Steiner has done one of my favorite things with Manon: she's written a strong female character who's a bit of a mess without losing her strength. Manon's about to turn 40, desperate for a family, and can't quite seem to stop sleeping with just about every dude she meets from internet dating sites, no matter how terrible the date. She's not written as an out-of-control sad sack, though, just lonely and wanting a family of her own and having no idea how to get there. When she finally does find herself in a relationship, though, the way it plays out is so cringeworthily realistic to anyone who's ever been unhappily single (I have definitely been in that category before): how fast she falls, ignoring warning signs, and how gut-wrenching it is when it comes apart.
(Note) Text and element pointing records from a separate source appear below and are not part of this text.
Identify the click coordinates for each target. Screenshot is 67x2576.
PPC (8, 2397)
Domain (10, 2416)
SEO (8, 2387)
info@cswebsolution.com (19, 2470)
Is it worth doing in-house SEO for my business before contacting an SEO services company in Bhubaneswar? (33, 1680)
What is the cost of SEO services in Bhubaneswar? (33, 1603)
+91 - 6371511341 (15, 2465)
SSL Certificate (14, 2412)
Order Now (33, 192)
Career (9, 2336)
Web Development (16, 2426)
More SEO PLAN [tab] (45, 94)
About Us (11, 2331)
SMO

I did find myself wishing that Steiner had either centered the entire story on Manon or made more use of the other narrators...Manon is by far the dominant voice, and the others are used so relatively little, that it feels like Steiner couldn't make up her mind which way she wanted it to go and tried to have it both ways.
The mystery part of the plot, which is secondary to the character development part of things, was suitably well-done for me in terms of not being really obvious (I'm not much of a mystery reader so your mileage may vary) but I found myself questioning the motivation behind the eventual solution: I didn't think that the driving character would have behaved in the way that they did and thought it all wound up a little too neatly tied in a bow. But since the focus was really on the characters and the characters were well-written, I really enjoyed it.
Tell me, blog friends...have you ever been unhappily single?